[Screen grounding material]
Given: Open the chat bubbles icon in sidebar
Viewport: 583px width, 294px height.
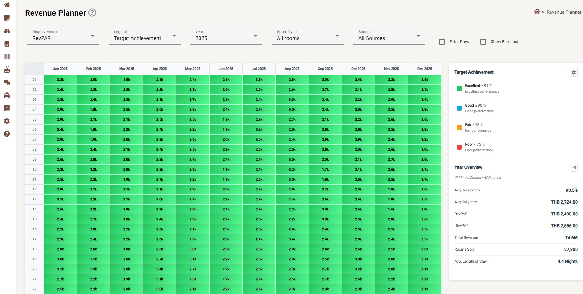Looking at the screenshot, I should (x=7, y=83).
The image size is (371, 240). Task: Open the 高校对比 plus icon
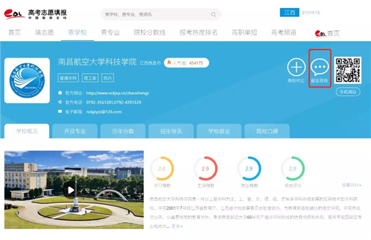pyautogui.click(x=296, y=67)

▶ **Problem to solve**
Can you repeat every line of the material above verbatim, leaving out the pictures?

▶ **Output below**
Given: Open the chat bubbles icon in sidebar
Viewport: 583px width, 294px height.
Looking at the screenshot, I should (x=7, y=83).
The image size is (371, 240). Task: Open the 高校对比 plus icon
pyautogui.click(x=296, y=67)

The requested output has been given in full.